A word with multiple sections could have another section before, after, or both before and after (relatively few words are more than three sections long). I would like to name these sections as: Free, the section which is composed of a ‘free’ selection of characters; Fore, the section which is placed before the Free section; and After, the section which is placed after the Free section.
However, Fore and After sections are constrained in their composition, unlike Free sections. To reveal more about the high level structure of words we must look at these constraints. We will look first at After sections, which are the same whether or not a Fore section is present, and then look at Fore sections, which differ depending on whether an After is present.
After sections are conspicuous in their most common form. Anybody who has engaged with the text of the Voynich manuscript knows that many words end with <–dy>. This is by far the most common After section. Other ones are <ly, ry, ldy>, though these are much less common. It seems as though <chy> is also possible, but yet even less common. Nothing else seems to occur in great numbers.

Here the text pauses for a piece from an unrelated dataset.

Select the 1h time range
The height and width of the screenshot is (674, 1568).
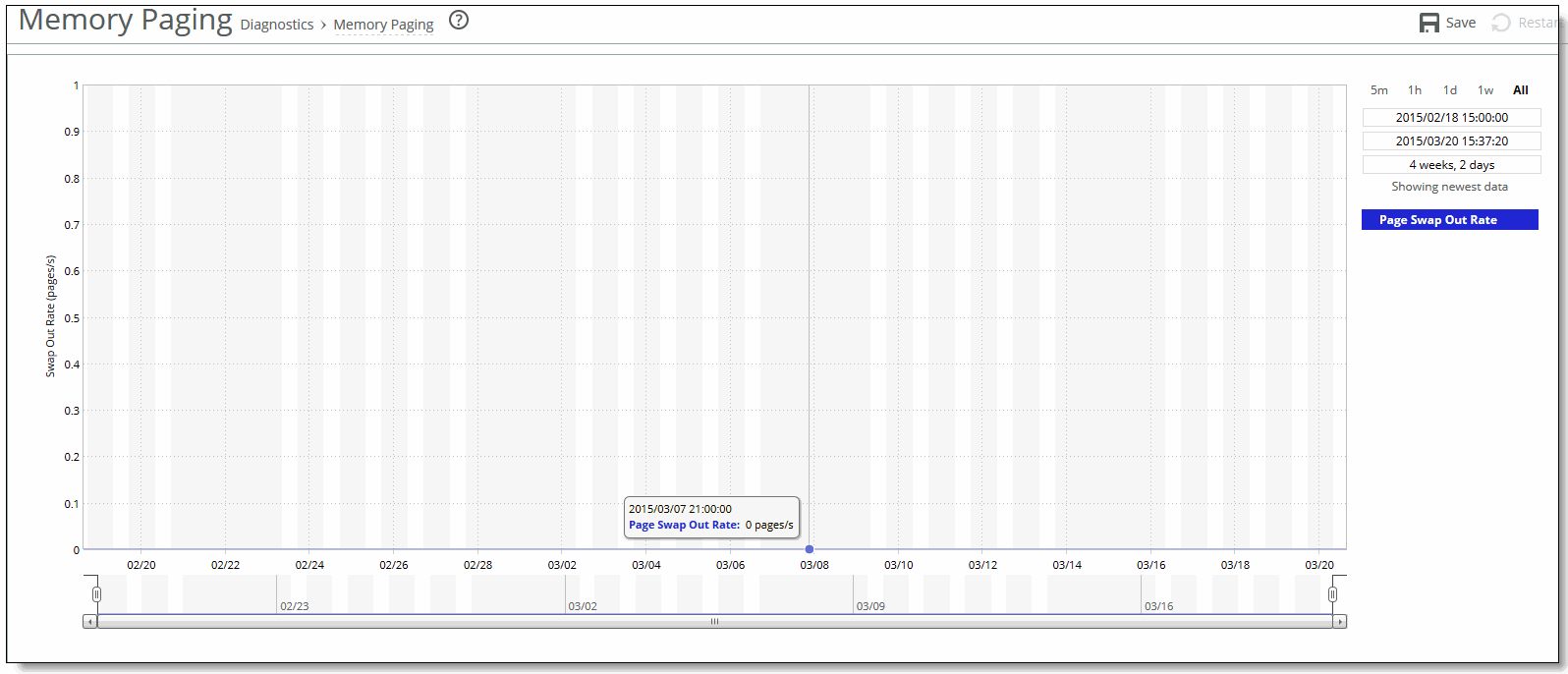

There are two important things to note about After sections. First, they all take the prime <y>. Words ending in <o> do occur in the text of the Voynich manuscript—though only maybe one fifteenth as often as those ending in <y>—but it seems as though they are all words without an After section, instead ending in a Free section. Second, After sections seldom take tails. The most common I can find is <otedar> (11 tokens). Others occur, but in small numbers.
Fore sections are a little bit more interesting, especially in the presence of After sections. A Fore section for a word without an After section may be either Prime <y, o>, with the option of adding an <e> sequence and/or <ch,sh> to the left. For example, <o, y, sho, chy, cheo, sheey> are all valid Fore sections, among others. (Bear in mind, however, that a <y> at the end of Fore section could transform into <a> or not be expressed when put next to the Free section, depending on its environment.) Additionally, if the Fore section consists of <o> alone it may take <q> to the left.
However, when a word has an After section the Fore section should normally be <y, o> without an <e> sequence or <ch, sh> to the left. Words which violate this rule are possible but much less common: compare <okeedy> (105 tokens) and <ykeedy> (30 tokens) with <chokeedy> (3 tokens) and <chekeedy> (4 tokens). But, again, a <q> may be added to the left of an <o>.
The typical Voynich word has a very definite structure. Although such structure has been pointed out for many years, the use of Primes to split up words sheds new light on its workings. Classifying word sections according to their position in a word seems to work well, with the rules on constraints being relatively clear and rather simple. I believe this clarity and simplicity is a good sign, showing that we have, at last, some real insight into word structure.
A few points regarding high level word structure should feed back into low level word structure, further simplifying it. Sections such as <shckhy> and <pchdy>, although accepted as single sections for that analysis, may in fact by fusions of a Fore and Free section (<shy> + <ckhy>) and a Free and After section (<pchy> + <dy>) from which a <y> has been deleted or unexpressed.
It should also be noted that what other analyses have seen as words composed of beginnings and endings without a middle, such as <oly> and <chody>, are in fact a Free section plus a Fore or After section. Although it might be ambiguous as to which section is which, the presence of the same words but with tails, such as <olar> and <chodaiin>, suggest that the second section in each word is a Free section and not an After section.